§ TASK DIRECTIONS
List each line of the data in which the string "hamburger" appears.

§ EXTRACTED ENTRIES
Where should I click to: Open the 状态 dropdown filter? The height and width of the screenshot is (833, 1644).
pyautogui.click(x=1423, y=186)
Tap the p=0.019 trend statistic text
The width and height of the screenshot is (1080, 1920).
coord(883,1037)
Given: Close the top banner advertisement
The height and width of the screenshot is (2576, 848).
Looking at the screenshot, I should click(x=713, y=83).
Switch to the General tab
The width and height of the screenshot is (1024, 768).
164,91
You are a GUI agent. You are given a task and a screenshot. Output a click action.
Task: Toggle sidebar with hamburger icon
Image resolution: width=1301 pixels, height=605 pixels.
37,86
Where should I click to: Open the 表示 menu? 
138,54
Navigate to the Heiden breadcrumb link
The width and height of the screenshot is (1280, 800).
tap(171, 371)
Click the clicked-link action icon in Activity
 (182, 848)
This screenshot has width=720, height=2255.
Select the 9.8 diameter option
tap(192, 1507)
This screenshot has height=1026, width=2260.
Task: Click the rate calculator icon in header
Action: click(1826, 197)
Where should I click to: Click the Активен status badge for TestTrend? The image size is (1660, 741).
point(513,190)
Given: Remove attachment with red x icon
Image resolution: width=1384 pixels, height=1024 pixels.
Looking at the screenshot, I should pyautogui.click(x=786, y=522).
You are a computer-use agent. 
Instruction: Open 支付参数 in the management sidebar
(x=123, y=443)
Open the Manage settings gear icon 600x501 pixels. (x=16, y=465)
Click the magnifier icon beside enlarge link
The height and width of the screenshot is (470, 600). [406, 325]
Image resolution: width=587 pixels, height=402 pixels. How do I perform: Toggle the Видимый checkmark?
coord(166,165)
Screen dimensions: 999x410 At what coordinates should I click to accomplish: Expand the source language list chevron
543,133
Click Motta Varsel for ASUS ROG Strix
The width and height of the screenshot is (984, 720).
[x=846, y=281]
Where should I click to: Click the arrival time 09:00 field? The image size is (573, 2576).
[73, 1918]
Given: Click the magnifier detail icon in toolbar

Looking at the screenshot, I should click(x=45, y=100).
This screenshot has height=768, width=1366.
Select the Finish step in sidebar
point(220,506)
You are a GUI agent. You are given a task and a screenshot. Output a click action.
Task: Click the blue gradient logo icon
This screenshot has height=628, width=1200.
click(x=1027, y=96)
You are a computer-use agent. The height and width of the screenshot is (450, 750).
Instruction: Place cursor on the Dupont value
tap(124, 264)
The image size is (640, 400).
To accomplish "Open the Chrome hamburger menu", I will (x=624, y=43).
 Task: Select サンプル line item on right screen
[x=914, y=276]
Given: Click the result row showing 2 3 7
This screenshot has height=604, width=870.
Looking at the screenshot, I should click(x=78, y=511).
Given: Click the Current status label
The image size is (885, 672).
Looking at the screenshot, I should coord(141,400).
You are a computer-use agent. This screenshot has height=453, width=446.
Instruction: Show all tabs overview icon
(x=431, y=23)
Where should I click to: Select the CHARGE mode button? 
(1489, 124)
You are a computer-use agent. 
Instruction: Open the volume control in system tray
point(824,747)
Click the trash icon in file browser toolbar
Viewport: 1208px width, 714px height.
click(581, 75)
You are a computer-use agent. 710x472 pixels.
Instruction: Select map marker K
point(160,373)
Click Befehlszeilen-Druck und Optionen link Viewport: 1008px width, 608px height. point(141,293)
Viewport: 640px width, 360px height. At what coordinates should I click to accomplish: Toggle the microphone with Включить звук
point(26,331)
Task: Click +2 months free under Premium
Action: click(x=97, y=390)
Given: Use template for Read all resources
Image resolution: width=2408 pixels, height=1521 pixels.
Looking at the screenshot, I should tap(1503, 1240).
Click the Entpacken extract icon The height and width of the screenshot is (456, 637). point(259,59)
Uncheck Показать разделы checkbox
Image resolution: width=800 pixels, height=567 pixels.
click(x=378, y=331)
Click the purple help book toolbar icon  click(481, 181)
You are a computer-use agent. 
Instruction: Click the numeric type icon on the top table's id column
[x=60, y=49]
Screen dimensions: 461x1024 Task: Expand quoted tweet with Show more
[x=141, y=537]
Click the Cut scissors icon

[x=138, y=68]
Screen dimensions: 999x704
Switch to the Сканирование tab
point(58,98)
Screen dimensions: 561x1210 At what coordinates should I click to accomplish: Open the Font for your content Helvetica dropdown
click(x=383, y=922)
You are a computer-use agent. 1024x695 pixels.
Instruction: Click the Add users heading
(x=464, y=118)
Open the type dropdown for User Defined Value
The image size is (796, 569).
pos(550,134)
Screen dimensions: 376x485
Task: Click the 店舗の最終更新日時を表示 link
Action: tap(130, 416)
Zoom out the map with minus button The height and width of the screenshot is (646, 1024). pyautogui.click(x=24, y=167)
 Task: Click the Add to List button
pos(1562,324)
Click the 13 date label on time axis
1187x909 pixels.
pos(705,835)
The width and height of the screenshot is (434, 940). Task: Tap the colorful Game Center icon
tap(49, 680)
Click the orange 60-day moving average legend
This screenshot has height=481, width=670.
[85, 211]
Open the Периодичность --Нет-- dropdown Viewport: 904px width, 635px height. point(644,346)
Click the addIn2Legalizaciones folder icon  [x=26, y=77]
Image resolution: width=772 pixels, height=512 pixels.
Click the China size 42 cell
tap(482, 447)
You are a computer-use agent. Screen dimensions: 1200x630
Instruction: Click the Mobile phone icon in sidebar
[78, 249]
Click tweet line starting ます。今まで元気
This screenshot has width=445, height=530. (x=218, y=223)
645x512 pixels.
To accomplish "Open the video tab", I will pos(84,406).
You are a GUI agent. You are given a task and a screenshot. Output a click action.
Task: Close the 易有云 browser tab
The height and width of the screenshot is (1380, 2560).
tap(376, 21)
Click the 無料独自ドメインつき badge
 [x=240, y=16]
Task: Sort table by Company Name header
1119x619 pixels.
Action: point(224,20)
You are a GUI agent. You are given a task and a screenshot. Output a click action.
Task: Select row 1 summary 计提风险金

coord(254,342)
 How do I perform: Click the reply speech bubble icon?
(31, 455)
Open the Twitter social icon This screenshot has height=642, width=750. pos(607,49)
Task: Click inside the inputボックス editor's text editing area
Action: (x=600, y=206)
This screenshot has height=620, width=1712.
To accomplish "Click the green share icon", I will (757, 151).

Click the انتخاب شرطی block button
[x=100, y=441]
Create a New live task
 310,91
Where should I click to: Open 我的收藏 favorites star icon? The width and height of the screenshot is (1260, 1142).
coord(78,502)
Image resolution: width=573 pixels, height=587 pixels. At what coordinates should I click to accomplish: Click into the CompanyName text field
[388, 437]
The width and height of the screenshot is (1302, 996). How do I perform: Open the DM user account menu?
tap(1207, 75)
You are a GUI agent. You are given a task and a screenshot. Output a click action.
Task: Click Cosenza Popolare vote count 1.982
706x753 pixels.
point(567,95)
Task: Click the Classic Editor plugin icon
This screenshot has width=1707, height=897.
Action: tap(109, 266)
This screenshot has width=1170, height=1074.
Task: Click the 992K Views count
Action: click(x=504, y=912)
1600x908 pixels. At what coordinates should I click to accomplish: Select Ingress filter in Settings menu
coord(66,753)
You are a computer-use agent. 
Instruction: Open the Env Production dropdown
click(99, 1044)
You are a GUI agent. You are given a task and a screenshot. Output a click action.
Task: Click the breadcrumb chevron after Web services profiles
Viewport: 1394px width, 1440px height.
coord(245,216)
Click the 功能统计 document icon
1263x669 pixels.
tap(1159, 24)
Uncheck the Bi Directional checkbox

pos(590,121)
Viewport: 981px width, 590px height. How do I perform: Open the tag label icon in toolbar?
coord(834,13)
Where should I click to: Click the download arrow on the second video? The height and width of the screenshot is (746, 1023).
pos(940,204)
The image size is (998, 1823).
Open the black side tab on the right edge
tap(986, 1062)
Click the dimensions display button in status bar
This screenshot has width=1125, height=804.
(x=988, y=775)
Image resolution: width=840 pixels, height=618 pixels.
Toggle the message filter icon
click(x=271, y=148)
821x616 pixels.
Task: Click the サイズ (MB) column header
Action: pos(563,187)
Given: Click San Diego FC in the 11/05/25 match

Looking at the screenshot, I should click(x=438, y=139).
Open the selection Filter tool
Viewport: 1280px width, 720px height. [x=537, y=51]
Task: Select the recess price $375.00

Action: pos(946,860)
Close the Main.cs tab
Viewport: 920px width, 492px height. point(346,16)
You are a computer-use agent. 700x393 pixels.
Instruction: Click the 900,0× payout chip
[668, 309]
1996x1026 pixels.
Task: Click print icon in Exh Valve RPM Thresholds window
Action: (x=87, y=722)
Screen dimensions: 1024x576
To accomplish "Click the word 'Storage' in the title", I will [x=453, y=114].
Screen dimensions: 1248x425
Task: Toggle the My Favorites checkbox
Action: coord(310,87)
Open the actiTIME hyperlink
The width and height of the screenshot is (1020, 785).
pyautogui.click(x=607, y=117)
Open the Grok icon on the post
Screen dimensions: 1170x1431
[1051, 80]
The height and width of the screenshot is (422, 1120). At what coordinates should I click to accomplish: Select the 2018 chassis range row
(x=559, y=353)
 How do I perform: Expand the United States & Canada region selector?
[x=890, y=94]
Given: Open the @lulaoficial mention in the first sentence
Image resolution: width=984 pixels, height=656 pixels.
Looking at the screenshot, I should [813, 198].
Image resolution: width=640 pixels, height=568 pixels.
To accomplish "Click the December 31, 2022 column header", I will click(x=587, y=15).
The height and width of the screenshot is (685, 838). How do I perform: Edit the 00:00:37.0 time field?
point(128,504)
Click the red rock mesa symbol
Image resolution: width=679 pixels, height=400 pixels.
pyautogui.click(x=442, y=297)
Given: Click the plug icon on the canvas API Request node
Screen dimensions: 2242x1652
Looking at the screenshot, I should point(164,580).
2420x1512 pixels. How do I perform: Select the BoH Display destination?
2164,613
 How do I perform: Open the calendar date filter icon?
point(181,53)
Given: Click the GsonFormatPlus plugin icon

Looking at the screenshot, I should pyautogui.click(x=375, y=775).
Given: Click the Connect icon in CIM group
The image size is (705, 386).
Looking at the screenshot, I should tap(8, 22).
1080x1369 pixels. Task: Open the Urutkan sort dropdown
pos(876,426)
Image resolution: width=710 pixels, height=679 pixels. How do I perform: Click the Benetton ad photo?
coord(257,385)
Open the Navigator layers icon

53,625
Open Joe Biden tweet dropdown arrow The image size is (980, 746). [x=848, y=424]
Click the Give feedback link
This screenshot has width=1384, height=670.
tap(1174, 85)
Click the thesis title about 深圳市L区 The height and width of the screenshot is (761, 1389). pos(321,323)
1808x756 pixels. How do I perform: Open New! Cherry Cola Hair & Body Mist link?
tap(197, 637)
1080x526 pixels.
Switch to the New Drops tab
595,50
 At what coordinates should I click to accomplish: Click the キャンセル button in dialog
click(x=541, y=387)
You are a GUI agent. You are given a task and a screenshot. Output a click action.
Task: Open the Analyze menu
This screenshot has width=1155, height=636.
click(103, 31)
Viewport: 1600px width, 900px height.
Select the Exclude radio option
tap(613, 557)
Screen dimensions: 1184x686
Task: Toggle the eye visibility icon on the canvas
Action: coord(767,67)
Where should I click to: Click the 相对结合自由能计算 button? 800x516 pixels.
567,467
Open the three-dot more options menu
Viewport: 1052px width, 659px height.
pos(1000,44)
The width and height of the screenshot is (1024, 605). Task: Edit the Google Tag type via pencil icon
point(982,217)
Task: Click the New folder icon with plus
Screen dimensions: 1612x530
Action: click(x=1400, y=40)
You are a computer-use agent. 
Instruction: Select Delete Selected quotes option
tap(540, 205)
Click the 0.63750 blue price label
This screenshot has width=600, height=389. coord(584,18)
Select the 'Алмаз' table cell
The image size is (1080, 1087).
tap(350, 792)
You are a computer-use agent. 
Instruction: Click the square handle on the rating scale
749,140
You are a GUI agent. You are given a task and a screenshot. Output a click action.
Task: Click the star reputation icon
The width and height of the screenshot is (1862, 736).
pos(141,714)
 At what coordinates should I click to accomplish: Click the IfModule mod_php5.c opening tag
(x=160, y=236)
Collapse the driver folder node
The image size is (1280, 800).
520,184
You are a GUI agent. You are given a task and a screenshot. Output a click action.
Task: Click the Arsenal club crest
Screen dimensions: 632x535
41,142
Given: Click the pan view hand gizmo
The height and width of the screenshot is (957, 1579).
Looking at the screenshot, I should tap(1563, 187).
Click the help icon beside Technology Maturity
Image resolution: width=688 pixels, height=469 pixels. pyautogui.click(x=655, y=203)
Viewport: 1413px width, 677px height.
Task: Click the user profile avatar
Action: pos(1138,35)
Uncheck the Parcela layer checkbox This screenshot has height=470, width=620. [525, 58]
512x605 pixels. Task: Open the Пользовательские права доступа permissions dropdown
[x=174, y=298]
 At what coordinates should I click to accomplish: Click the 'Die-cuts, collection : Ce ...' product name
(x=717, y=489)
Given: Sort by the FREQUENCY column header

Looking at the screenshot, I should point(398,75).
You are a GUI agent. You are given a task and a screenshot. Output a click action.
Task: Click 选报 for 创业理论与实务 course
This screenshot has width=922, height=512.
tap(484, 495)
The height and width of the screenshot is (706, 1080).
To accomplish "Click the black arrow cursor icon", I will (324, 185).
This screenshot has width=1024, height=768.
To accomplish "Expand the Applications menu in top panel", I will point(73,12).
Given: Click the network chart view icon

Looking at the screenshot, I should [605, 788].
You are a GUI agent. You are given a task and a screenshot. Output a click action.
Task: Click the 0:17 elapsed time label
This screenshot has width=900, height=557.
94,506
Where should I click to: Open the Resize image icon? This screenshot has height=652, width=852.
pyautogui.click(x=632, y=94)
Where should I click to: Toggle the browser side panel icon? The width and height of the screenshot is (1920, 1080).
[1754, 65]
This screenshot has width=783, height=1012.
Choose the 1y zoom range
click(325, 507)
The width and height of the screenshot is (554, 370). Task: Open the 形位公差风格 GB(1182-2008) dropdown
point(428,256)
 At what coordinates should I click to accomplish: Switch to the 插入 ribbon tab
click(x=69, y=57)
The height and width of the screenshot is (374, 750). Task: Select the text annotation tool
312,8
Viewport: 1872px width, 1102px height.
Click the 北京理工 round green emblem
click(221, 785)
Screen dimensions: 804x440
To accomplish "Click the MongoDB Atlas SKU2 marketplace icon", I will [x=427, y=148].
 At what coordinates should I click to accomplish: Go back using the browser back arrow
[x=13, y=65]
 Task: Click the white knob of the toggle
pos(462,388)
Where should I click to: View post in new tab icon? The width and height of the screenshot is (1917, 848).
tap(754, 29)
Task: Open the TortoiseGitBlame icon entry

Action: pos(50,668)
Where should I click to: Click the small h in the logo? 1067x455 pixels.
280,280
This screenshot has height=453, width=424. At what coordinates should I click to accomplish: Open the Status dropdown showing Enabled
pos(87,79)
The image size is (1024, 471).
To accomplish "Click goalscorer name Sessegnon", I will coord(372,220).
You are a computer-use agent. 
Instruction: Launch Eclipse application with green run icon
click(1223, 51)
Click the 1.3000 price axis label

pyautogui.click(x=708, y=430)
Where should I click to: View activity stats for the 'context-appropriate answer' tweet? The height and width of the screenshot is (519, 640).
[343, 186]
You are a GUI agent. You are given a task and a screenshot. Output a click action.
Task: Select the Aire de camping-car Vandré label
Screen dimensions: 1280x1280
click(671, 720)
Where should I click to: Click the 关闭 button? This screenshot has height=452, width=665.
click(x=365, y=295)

§ RESULT OF THIS EXERCISE
Task: Toggle sidebar with hamburger icon
To accomplish "Open the Chrome hamburger menu", I will (x=624, y=43).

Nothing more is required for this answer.